Mudar também me forçou a pensar e repensar muito sobre minha carreira. Certas opções que me eram óbvias deixaram de ser, e às vezes arriscamos mudanças que parecem contra-intuitivas. Quando escolhemos direções que “quebram” uma lógica aparentemente linear, muitas vezes em vez de suporte recebemos questionamentos. No Brasil, trabalhei alguns anos liderando times de design. Após mudar, decidi passar um tempo como “individual contributor”, como eles chamam por aqui. Ou, em bom português, eu estaria trabalhando dentro de times como designer. E depois de passar um bom tempo trabalhando em uma empresa, decidi fazer algo por conta própria, ser independente. Apesar de não ter nada de errado com nenhuma dessas opções, e embora nada seja definitivo, várias vezes percebi na reação das pessoas como essas escolhas pareciam ilógicas. Assim como o boro, nem sempre podemos prever de onde vem os fragmentos do nosso patchwork.

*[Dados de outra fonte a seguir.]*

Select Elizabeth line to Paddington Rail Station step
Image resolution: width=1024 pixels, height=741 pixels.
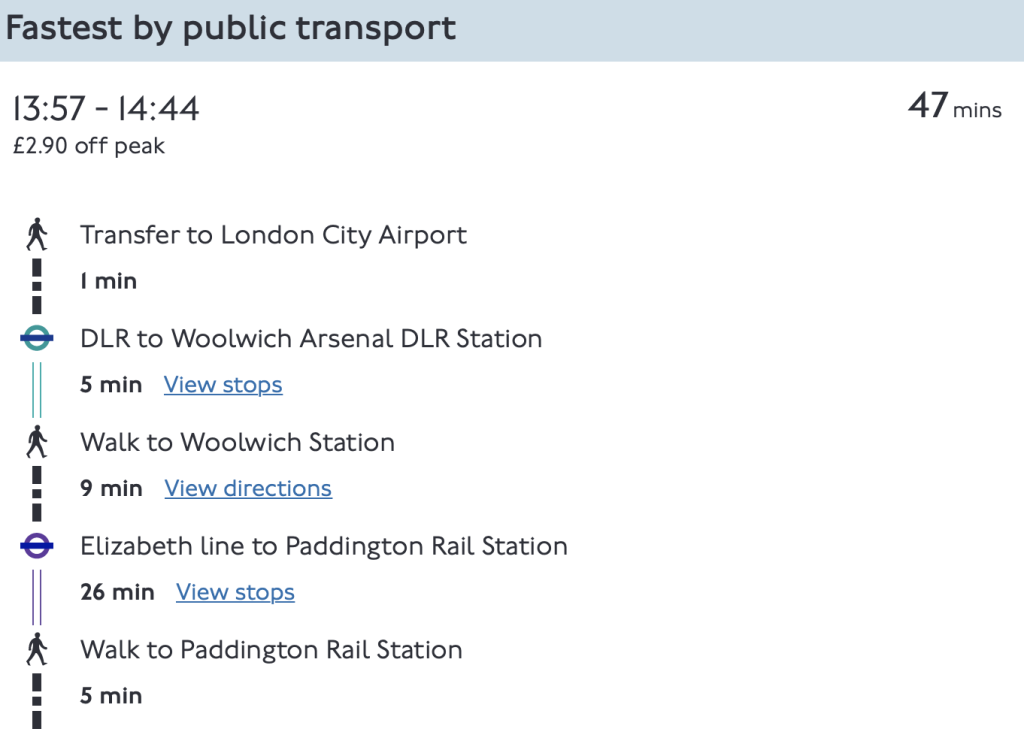[324, 546]
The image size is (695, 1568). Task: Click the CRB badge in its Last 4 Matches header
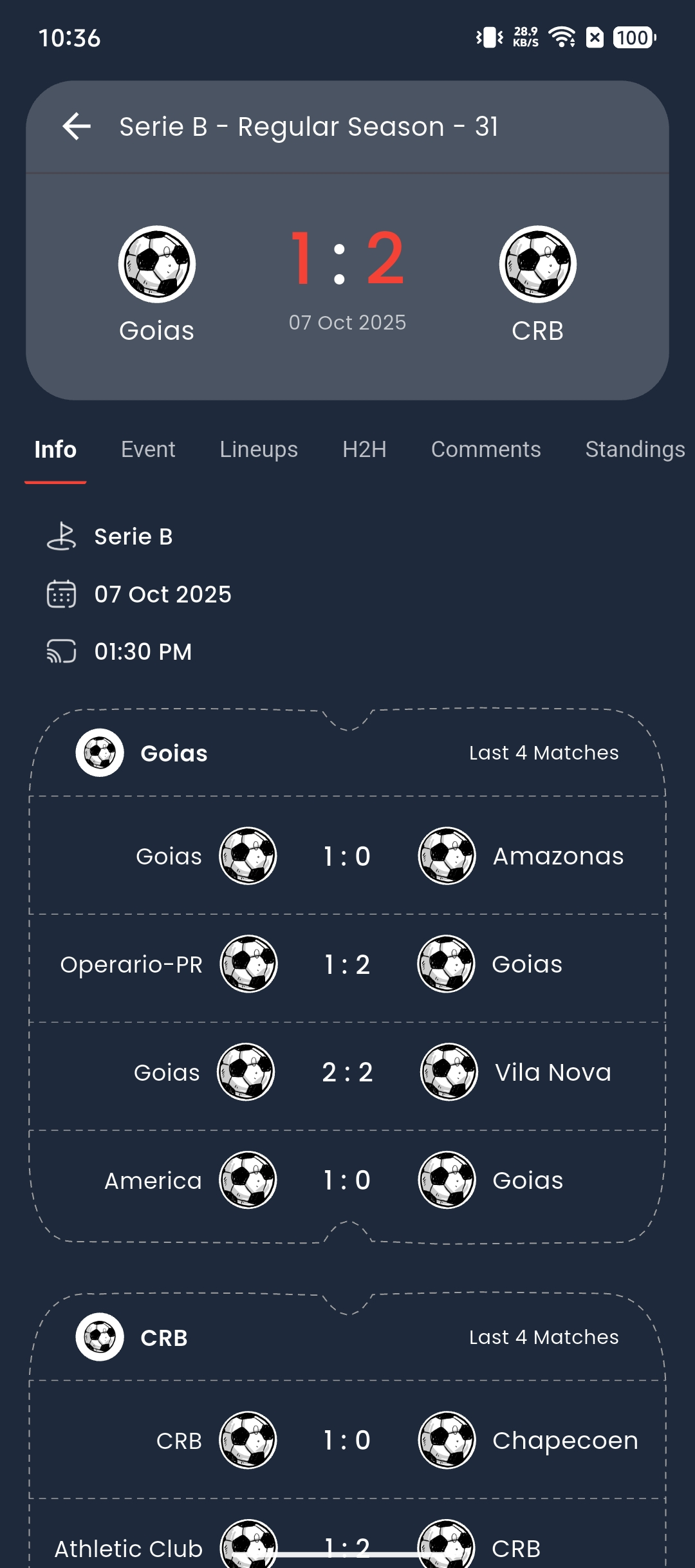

Às vezes, o que a gente precisa é ver as coisas com um certo distanciamento. Um conjunto desengonçado de retalhos pode formar uma bela composição de longe. Provavelmente o momento mais importante para mim foi quando resolvi dedicar um bom tempo a repensar meu portfolio. O que começou com o objetivo de ter um material atualizado para aplicar para empregos virou um enorme momento de reflexão. Eu decidi documentar todos os projetos que eu tinha gostado de trabalhar. Projetos de trabalho, de estudo, pro-bono, eu quis relembrar todo o meu percurso. Cada quadradinho do meu boro estava lá. Ter esse momento serviu para dar um “chega pra lá” na síndrome da impostora, mas também para ter mais clareza do que eu realmente gostava de fazer.

Um tanto de craft, uma dose de imperfeição, um tanto de acaso

Não é preciso mudar para outro país para passar por situações parecidas. Mudanças, quaisquer que sejam elas, boas ou não tão boas, podem desestruturar a gente. Vão provocar questionamentos e reflexões. Esses ocasiões podem ser momentos incríveis de descoberta, mas só quem passou por momentos assim sabem das angústias que isso pode trazer. De fora, pode parecer bonito, mas só quem vê o avesso percebe o emaranhado de fios.

Diz o filósofo que a única constante da vida é a mudança. Algumas a gente mesmo provoca, outras vêm de encontro à gente. Quais serão as tecnologias dos próximos anos? Como elas irão se materializar? Como nossos ecossistemas irão reagir? Que mudanças tentaremos provocar? Para algumas perguntas, temos já hipóteses. E várias dessas, provavelmente, serão desmentidas.

Dessa experiência de mudanças e transformações, que ainda incluiram uma pandemia e outros desafios, eu digo que para o futuro, estejamos abertos às mudanças, sem perder de vista nós mesmos. Tal e qual o boro, vamos incorporando as novas partes, algumas vezes para reparar algo que passou, algumas vezes para fortalecer o tecido. Não ignoremos que cada um de nós somos uma composição única, e nisso reside nossa beleza e singularidade. Transitemos, então, já que as mudanças são inevitáveis.

Ilustrações da autora

Referência

Erikson, E. H. (1976). Identidade, juventude e crise. 2ed. Rio de Janeiro: Zahar.